- [Exercise goal]:
Answer these questions from the dark-property notes:
(a) How many properties did Atlanta discover that AFRD didn't know about?
(b) What H3 resolution does the macro layer use?
(c) Which Databricks table serves the micro layer?

The Dark Property Discovery Pattern (Peer-Validated)

Atlanta: 6,096 properties discovered that AFRD didn't know about. Pittsburgh: Similar gaps found. San Francisco: We expect hundreds to thousands of "dark properties."

Four types of dark properties we will discover:

# Type 1: Has active permit, never inspected
dark_type_1 = properties where in_permits=True AND total_inspections=0

# Type 2: Has open violations, no follow-up inspection
dark_type_2 = properties where open_violation_count > 0 AND inspections_after_violation=0

# Type 3: Has incident history, no permit on file
dark_type_3 = properties where incident_count > 0 AND in_permits=False

# Type 4: Appears in 3+ datasets but has never been flagged for inspection
dark_type_4 = properties where source_count >= 3 AND inspection_priority_rank IS NULL

The demo moment: "These 600+ buildings have active business licenses and zero inspections in five years. The department doesn't even know they exist in their inspection queue."


6. UPDATED ARCHITECTURE — DUAL-GRANULARITY RISK ENGINE

Core Innovation

The single biggest architectural decision that separates us from all prior systems:

We run two parallel granularities simultaneously:

Layer Granularity Unit Primary Purpose Databricks Table
Macro H3 Resolution 9 (~175m hex) H3 cell Map surface, hotspot detection, NFPA coverage analysis gold.h3_risk_surface
Micro Property entity Canonical address/building Inspection priority queue, action card, dark property flag gold.property_risk_twin

Why this wins:

  • Property level alone: can't render a smooth risk surface on a map (too many points, irregular shapes)
  • H3 level alone: can't give an inspector a specific building address with specific reasoning
  • Both together: the map is the navigation, the property card is the action. This is exactly what operational systems like FDNY RBIS do.

Full Medallion Architecture

SF Open Data (Socrata)

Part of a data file
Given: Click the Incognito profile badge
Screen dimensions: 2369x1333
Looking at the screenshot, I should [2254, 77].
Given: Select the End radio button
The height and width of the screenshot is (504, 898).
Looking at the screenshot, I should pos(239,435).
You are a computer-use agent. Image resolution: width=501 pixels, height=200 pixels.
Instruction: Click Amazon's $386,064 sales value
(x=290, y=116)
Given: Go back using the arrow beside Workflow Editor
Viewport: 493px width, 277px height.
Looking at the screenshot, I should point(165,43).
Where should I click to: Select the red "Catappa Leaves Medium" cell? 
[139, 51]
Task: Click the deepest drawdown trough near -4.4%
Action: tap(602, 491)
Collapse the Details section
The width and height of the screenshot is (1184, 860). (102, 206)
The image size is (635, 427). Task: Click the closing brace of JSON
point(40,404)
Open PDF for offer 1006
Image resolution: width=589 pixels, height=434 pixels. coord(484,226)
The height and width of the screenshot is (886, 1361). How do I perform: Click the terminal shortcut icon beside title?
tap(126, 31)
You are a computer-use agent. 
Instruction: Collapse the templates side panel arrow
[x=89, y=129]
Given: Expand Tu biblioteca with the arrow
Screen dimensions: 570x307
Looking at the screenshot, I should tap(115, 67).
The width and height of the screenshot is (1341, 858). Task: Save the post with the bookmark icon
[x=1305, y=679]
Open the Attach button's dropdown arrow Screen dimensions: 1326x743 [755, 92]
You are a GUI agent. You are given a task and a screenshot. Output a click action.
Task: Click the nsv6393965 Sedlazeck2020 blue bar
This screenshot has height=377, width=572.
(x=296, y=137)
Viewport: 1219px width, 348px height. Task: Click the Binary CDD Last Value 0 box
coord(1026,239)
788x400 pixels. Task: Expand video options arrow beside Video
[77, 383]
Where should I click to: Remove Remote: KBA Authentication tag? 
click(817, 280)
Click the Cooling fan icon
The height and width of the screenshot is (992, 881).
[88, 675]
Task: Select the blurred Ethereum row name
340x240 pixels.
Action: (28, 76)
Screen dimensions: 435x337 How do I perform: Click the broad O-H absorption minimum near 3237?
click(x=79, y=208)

- [Exercise answer]:
(a) 6,096
(b) H3 Resolution 9 (~175m hex)
(c) gold.property_risk_twin